Turkey is being urged to abandon its plans to construct a nuclear power plant at Akkuyu in Mersin district.
The bi-communal Common Front against Nuclear in the Mediterranean met in the buffer zone in Nicosia on Saturday, to present their views and answer questions. Their view is that a nuclear power plant built on the shores of South Turkey, would negatively impact the environment and could potentially result in disaster, in the case of a nuclear accident.
The group which consists of members representing environmental platforms from North and South Cyprus and Turkey, called for the formation of a Network for a Nuclear Free Mediterranean.
Turkey signed an agreement with Russia in 2010 for the construction of a nuclear plant by partly state-owned Rosatom. Engineering and survey work started at the site in 2011. Construction of the first unit will begin in 2016, with four units coming into service in between 2020 and 2022.
Rebecca Harms, representing the Green Alliance in the EU parliament and key-note speaker, said that countries such as Greece and Italy had not built nuclear power stations because, like Turkey, they were prone to earthquakes. Turkey which sits on sits on a seismically active area within the collision zone between the Eurasian Plate and both the African and Arabian Plates, should not build nuclear plants, since they are a disaster waiting to happen, she said.

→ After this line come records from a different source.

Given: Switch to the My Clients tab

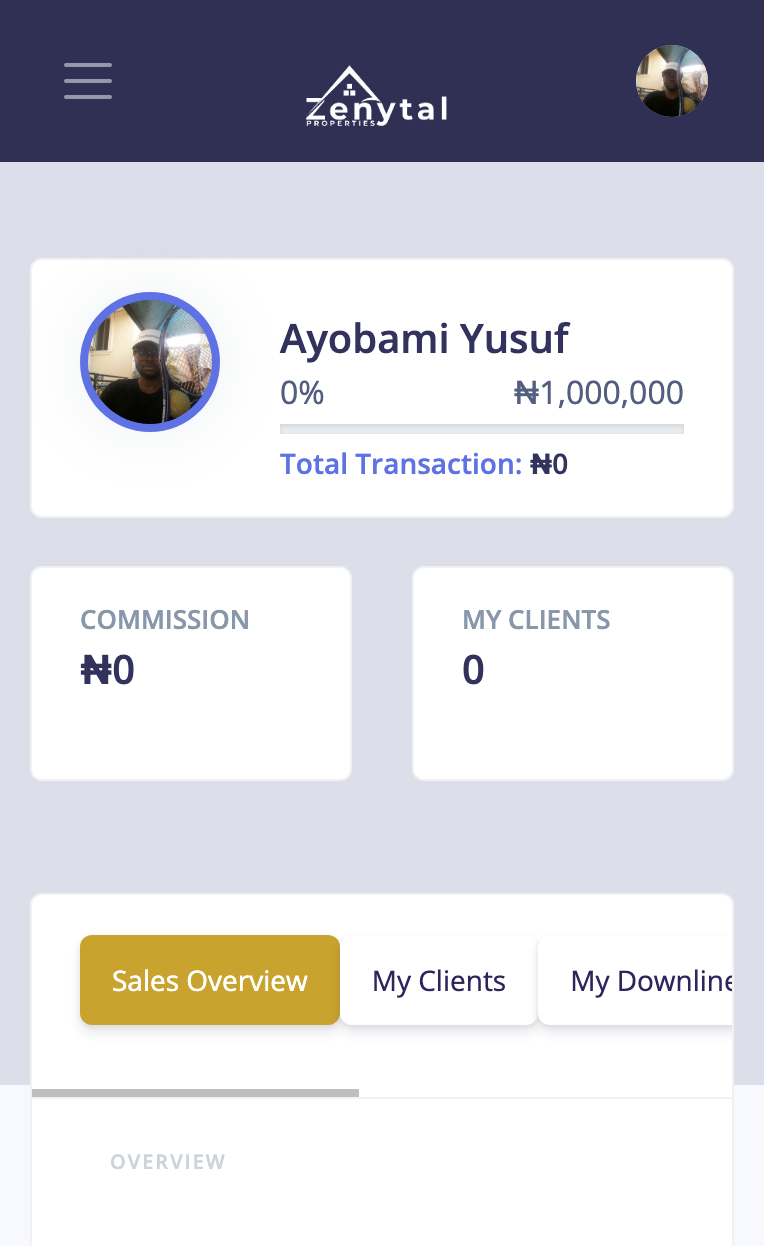Looking at the screenshot, I should (x=439, y=981).
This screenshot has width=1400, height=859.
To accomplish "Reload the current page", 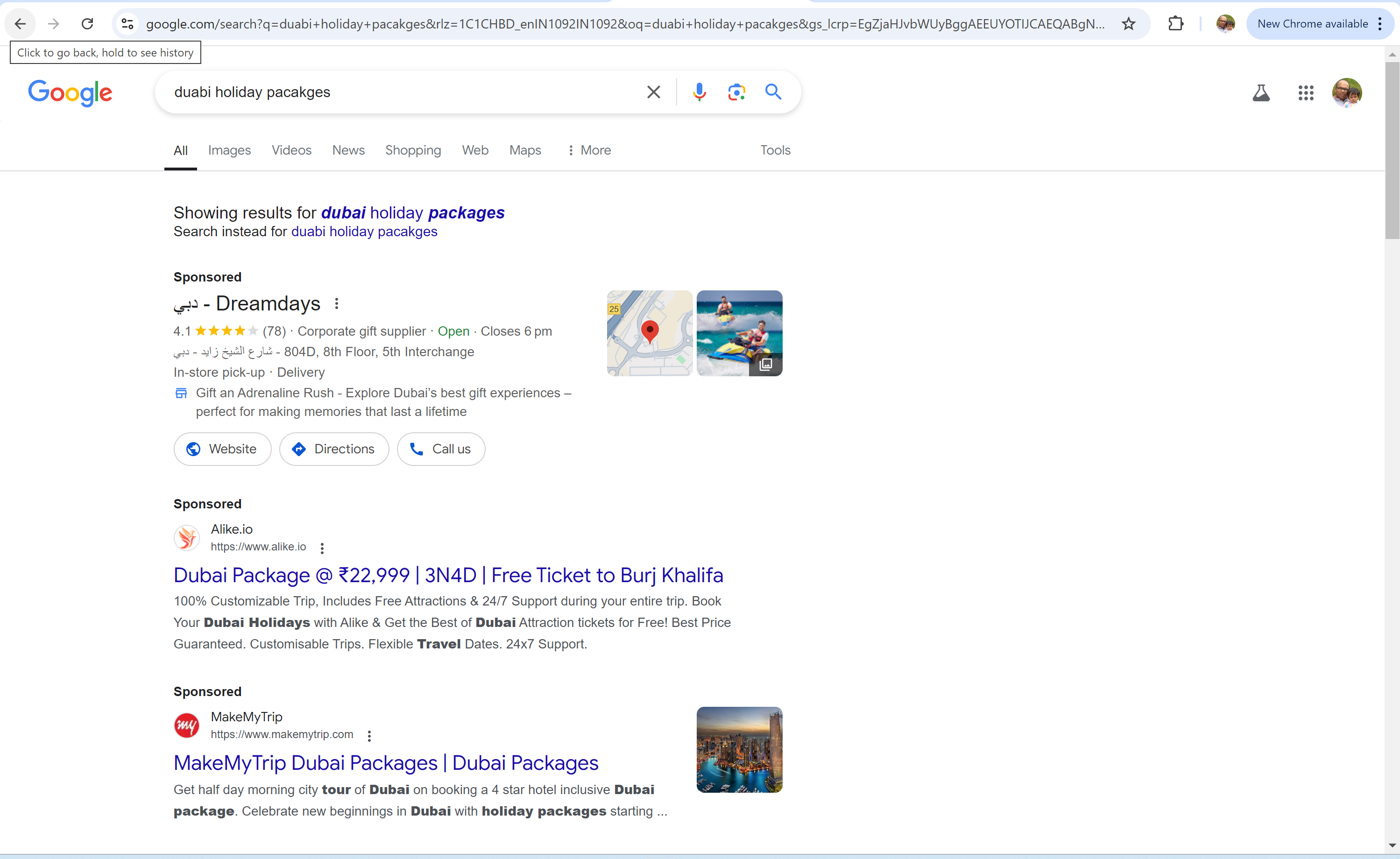I will coord(87,24).
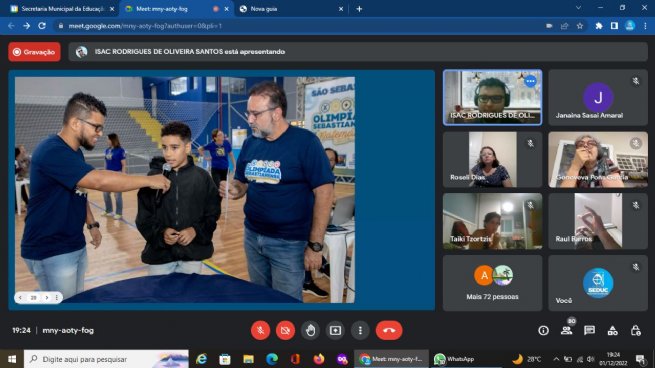655x368 pixels.
Task: Bookmark this page with the star icon
Action: 580,26
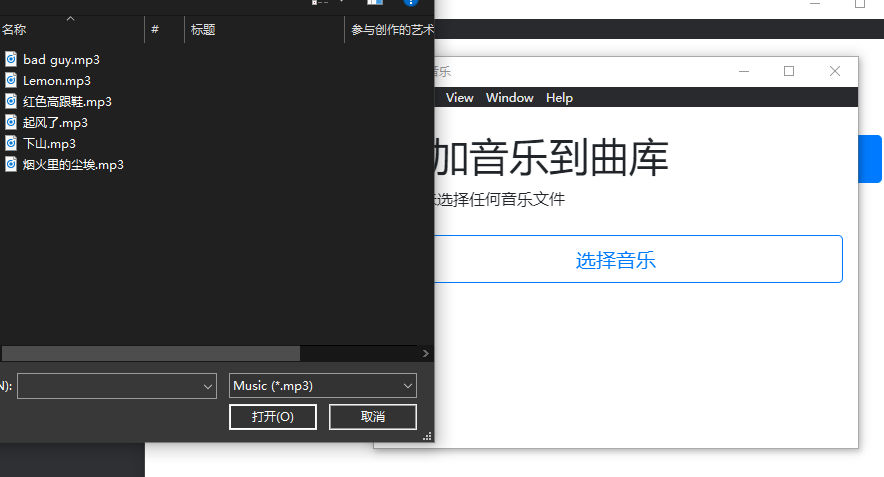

The group signed a declaration which details the opposition of “the inhabitants of the Mediterranean region… to the establishment of a nuclear power station in Akkuyu, Mersin for the sake of our safety and due to our responsibility to protect the living organisms and the ecosystem in the Mediterranean”.
Turkey has had plans to use nuclear energy since the seventies, however, the declaration reads, “not only does Turkey’s decision pose a risk to the future of the Mediterranean, but it also contravenes the Mediterranean Action Plan, established under the auspices of the United Nations Environment Programme (UNEP)…, and the Barcelona Agreement… where Turkey is a member”.
“The International Agreement signed between the governments of the Republic of Turkey and the Russian Federation does not specify where and how the nuclear waste will be stored, does not designate responsibility in the case of an accident, and does not indicate how and by whom the accident will be managed,” the declaration said.
It adds that the sea water discharged from the nuclear power station will raise the sea’s temperature up to 33 degrees C and that this will threaten marine organisms and native species living in the sea.
“The impact of the Chernobyl catastrophe in 1986 continues with the increased rate of cancer cases, congenital anomalies and other damage related to radiation in Turkey and other regions. Meanwhile, a higher rate of thyroid cancer is observed among children in Japan in the aftermath of the Fukushima nuclear accident in 2011,” the declaration said.
The declaration also states that there is no answer to the question of what will be done with the 43 million tons of radioactive solid waste, while the abandoned station continues to emit radiation, and since the accident, 400 tons of radioactive reactor water discharge flows to the ocean on a daily basis and has now reached the Canadian shores.
“Under these circumstances, it will be clear that we are right to be worried about the Mediterranean,” the declaration concludes.